## How to complete this task
All of the entries must be reproduced exactly, with no images carried over.

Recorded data
· · ·

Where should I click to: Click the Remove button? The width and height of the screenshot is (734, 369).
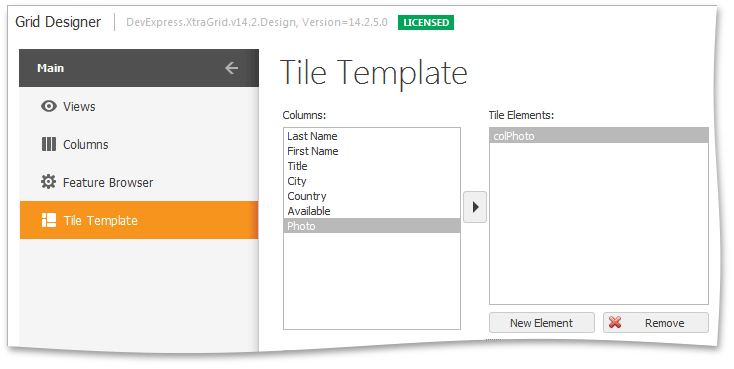[656, 323]
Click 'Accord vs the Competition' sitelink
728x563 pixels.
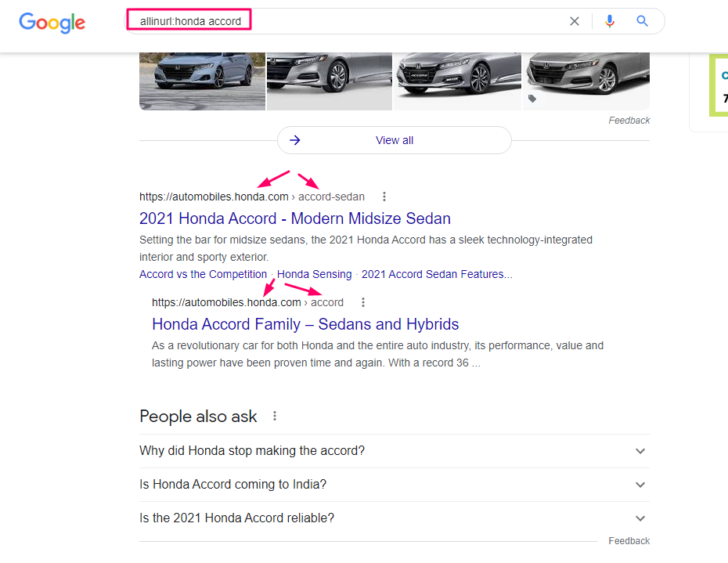point(203,274)
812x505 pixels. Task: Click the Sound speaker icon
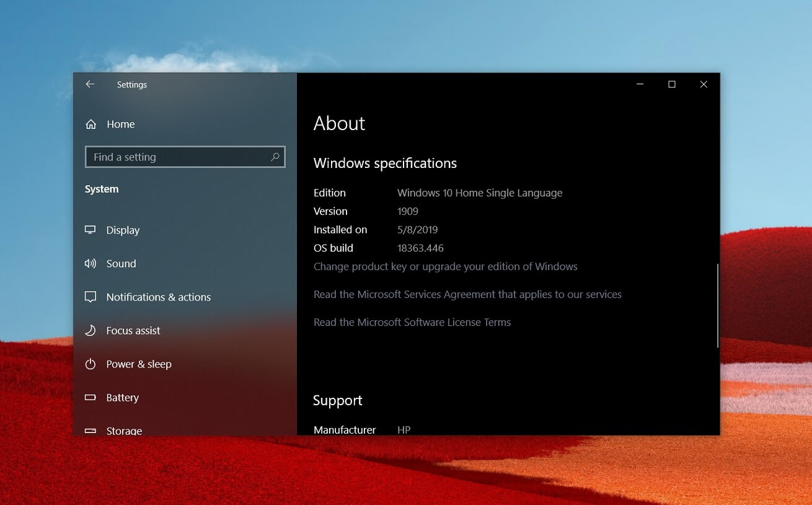coord(90,263)
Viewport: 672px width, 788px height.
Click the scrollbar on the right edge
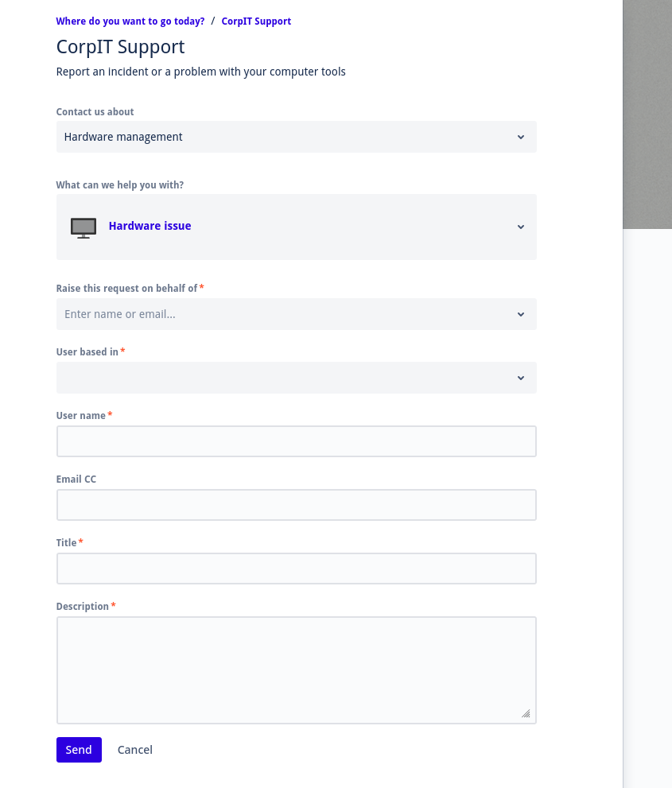pos(647,115)
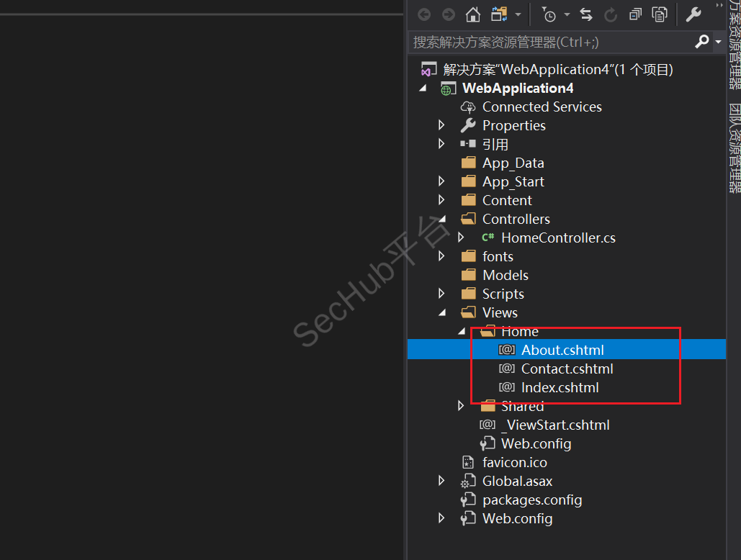741x560 pixels.
Task: Click the Solution Explorer search box
Action: point(551,42)
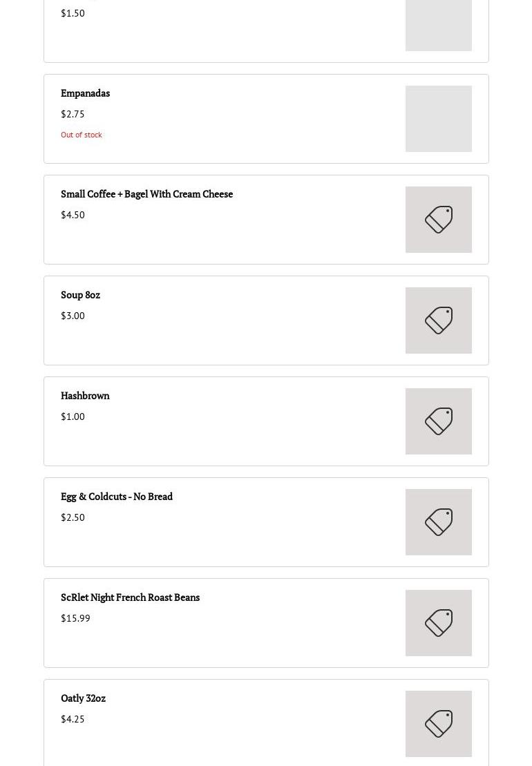Viewport: 532px width, 766px height.
Task: Click the $4.50 coffee and bagel price
Action: 73,215
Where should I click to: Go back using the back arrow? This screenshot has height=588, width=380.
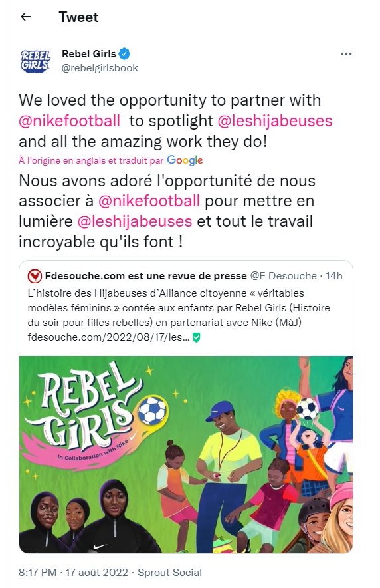pos(25,17)
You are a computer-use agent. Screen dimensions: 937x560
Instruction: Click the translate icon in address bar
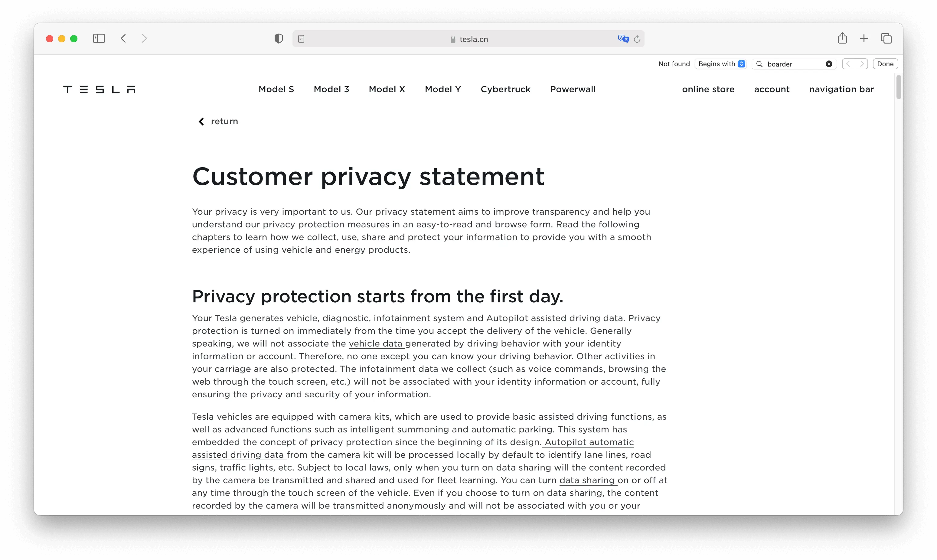click(623, 39)
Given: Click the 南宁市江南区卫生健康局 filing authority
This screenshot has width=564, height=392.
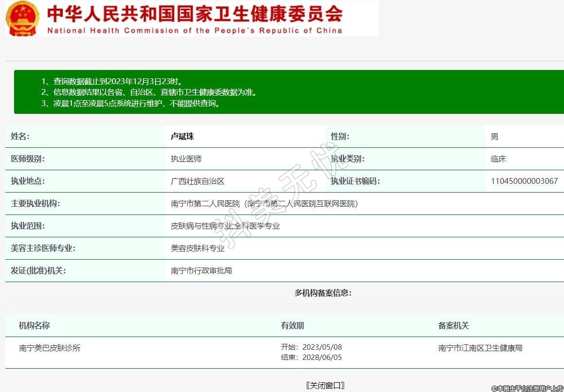Looking at the screenshot, I should pos(480,348).
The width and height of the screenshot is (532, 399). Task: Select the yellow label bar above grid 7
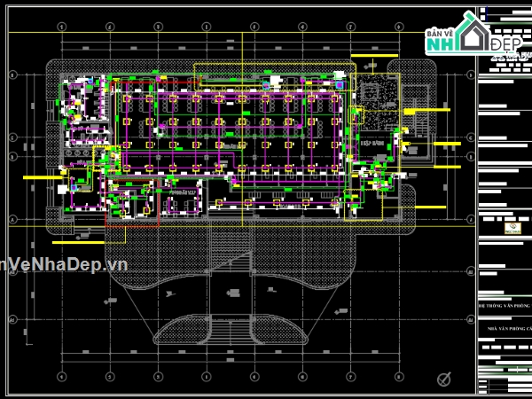click(x=374, y=56)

· · ·

## Output of the exercise
Where should I click to: Click the Remove button? The width and height of the screenshot is (734, 369).
[656, 323]
Click 'Accord vs the Competition' sitelink
728x563 pixels.
point(203,274)
812x505 pixels. Task: Click the Sound speaker icon
coord(90,263)
Viewport: 672px width, 788px height.
Click the scrollbar on the right edge
pos(647,115)
741x560 pixels.
Task: Click the Solution Explorer search box
Action: point(551,42)
Viewport: 532px width, 766px height.
Task: Click the $4.50 coffee and bagel price
Action: 73,215
Where should I click to: Go back using the back arrow? This screenshot has height=588, width=380.
pos(25,17)
You are a computer-use agent. Screen dimensions: 937x560
Instruction: Click the translate icon in address bar
click(623, 39)
Given: Click the 南宁市江南区卫生健康局 filing authority
This screenshot has width=564, height=392.
Looking at the screenshot, I should pos(480,348).
The width and height of the screenshot is (532, 399). Task: Select the yellow label bar above grid 7
click(x=374, y=56)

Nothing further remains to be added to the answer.